0

This is probably a pretty standard statistical/graph analysis requirement but I can't figure out the terminology I need to find what I'm looking for on Google.

I am making a very large number of function calls, and let's say each of those function calls is an item in a set called A. These function calls are expensive and ideally I would like to make as few of them as possible.

The function calls each return one or more results, and let's say each of those results is an item in a set called B. There are many more results than function calls, and each result could be returned by many of the function calls.

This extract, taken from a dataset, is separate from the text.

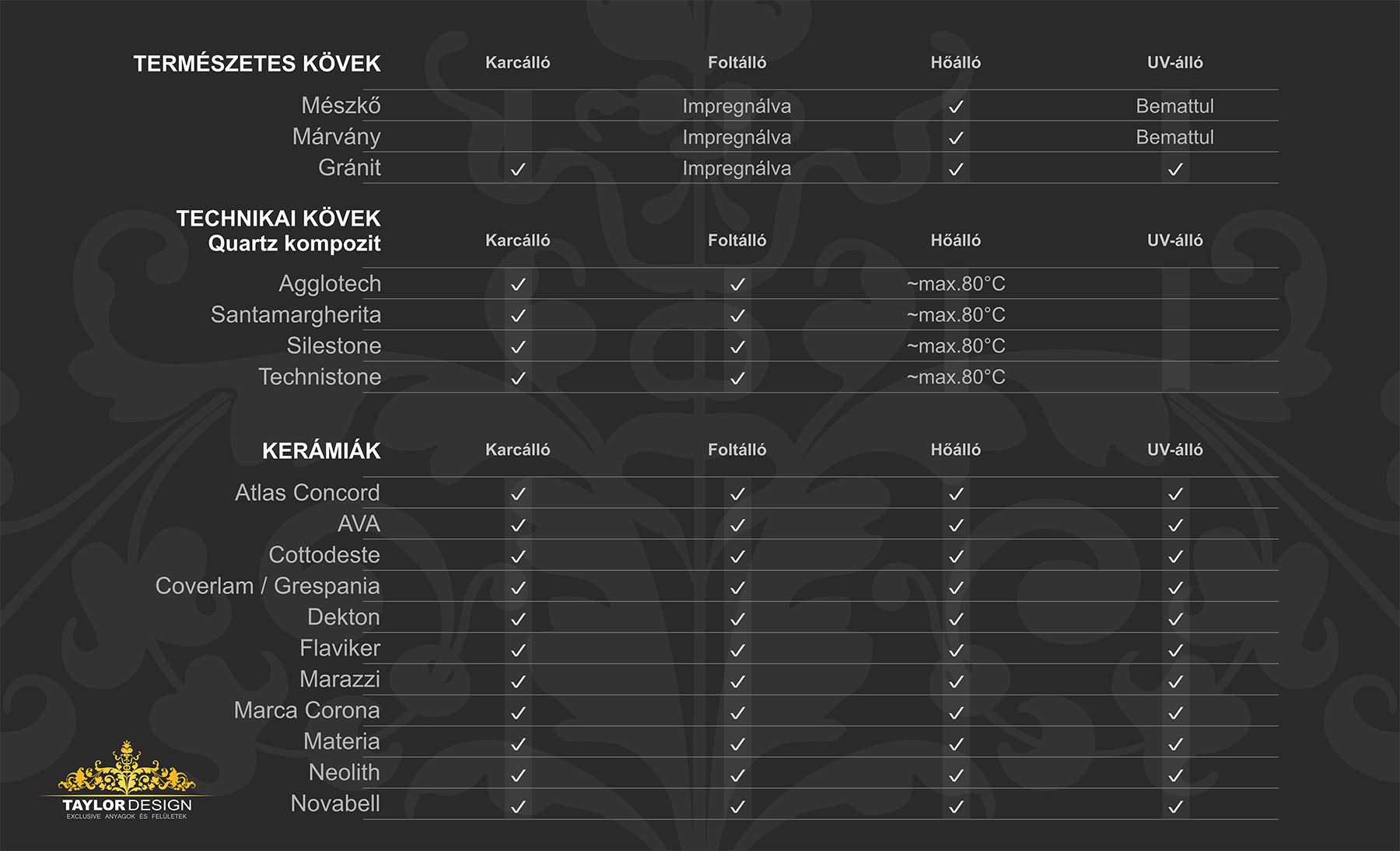This screenshot has width=1400, height=851.
Task: Click Silestone's Karcálló checkmark
Action: [518, 347]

Once I have finished making all of the possible function calls for the first time, I would like to determine the least number of function calls in A I could have made and still got all of the results in B, so that next time I run the program I can do so more efficiently.

What algorithm, or type of algorithm, am I looking for here?

1 Answers1

0

Note: Funny, I can nearly recycle my last answer, to a seemingly unrelated problem.

You can model the decision which functions to call as vector $$ x = \{ 0, 1 \}^n $$ where $n = \lvert A \rvert$ is the number of functions in $A$ and $x_i$ models if we call the $i$-th function in $A$ or not.

Each function will provide a subset of results from $B$, which we can model as vector $$ f_i \in \{ 0, 1 \}^m $$ where $m = \lvert B \rvert$.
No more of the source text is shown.